Pediatricians delaying referral of vesicoureteral reflux patients


Results of a survey of pediatricians' practice patterns for children with vesicoureteral reflux (VUR) are worrisome in showing these primary care practitioners are retaining their patients longer before referring them to a specialist.

Key Points

The survey was conducted during the 2010 American Academy of Pediatrics annual meeting, included 34 questions, and was completed by 101 pediatricians. Results were presented a year later at the 2011 AAP Section on Urology annual meeting in Boston.

When asked whether they referred the same, fewer, or more VUR patients to a specialist in the last year, the majority, 55%, indicated the number was unchanged, but 42% said they referred fewer VUR patients. The leading reason for the decrease in referrals was that patients were being kept for observation, but anecdotally, some indicated it was because their "urologist is very aggressive."

Another question about referral patterns showed that only a slim majority of the respondents, 52%, referred a child to a pediatric urologist immediately after diagnosis of VUR. Nine percent said they referred a child with VUR to a specialist after initial treatment fails, while 39% said they continued to treat children with VUR themselves, potentially even if they were refractory to treatment.

Findings highlight need for guidelines

"These data showing a delay in specialist referral are troubling because we know that febrile UTIs can lead to renal scarring, especially in patients with VUR," said co-author Michael H. Hsieh, MD, PhD, assistant professor of urology at Stanford. "We acknowledge this survey study has limitations because it is a convenience sample and the results may be affected by recall bias. However, even if a fraction of the data demonstrating delayed referral is accurate, the findings are worrisome, and we believe they highlight the need for clearer referral guidelines."

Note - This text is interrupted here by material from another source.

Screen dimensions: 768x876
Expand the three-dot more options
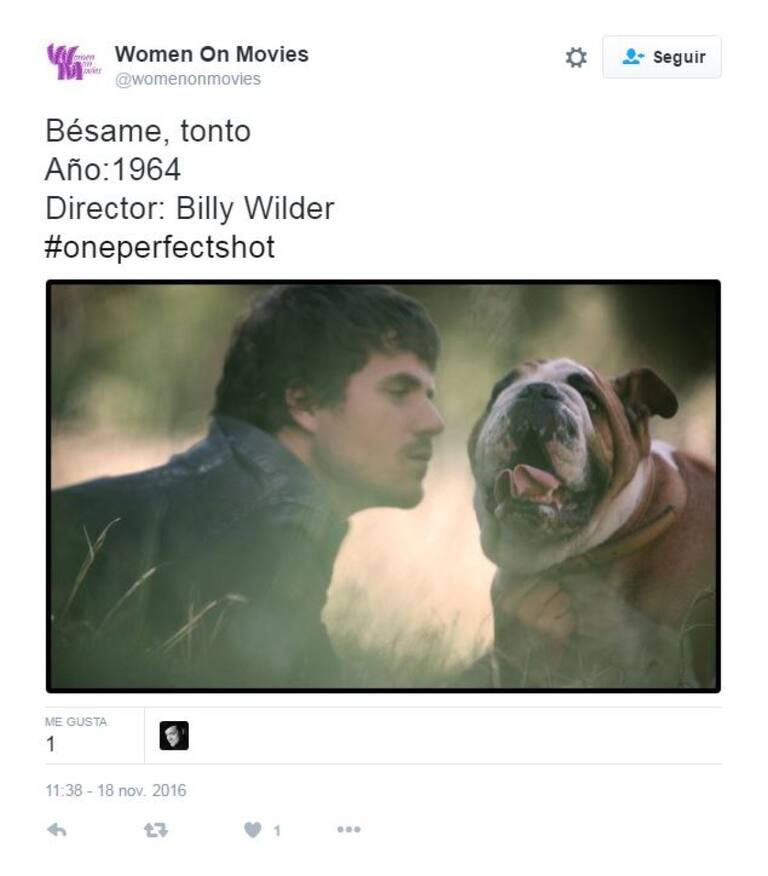tap(349, 829)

The 101 pediatricians who completed the survey represented a heterogeneous sample with respect to geographic practice location and years in practice. On average, the respondents were in practice for 16 years and saw six patients per month with a febrile UTI.

Dr. Hsieh noted that it was interesting to see that pediatricians with less practice experience more readily referred VUR patients to a pediatric urologist, while their counterparts who had been in practice longer were more likely to keep these children under their care. Using 15 practice years as a cutoff, nearly half of those in practice for longer than this period, 46%, said they kept a VUR patient under their own care compared with only 33% of the pediatricians in practice for less than 15 years.

"There was one reassuring bit of data in the survey, which is the fact that the likelihood of patient referral increased with increasing grade of VUR," Dr. Hsieh said.

The survey also included questions about diagnosis and management of febrile UTIs. Almost 90% of the respondents used both ultrasound and voiding cystourethrogram (VCUG) to diagnose the underlying issues, whereas 11% used only ultrasound for their diagnostic workup and just 1% ordered VCUG only.

According to the pediatricians' responses, nearly three-fourths of their VUR patients were being treated with prophylactic antibiotics; 40% indicated using prophylactic antibiotics to treat all VUR patients whereas 31% said they prescribed antibiotics only to treat an acute febrile UTI.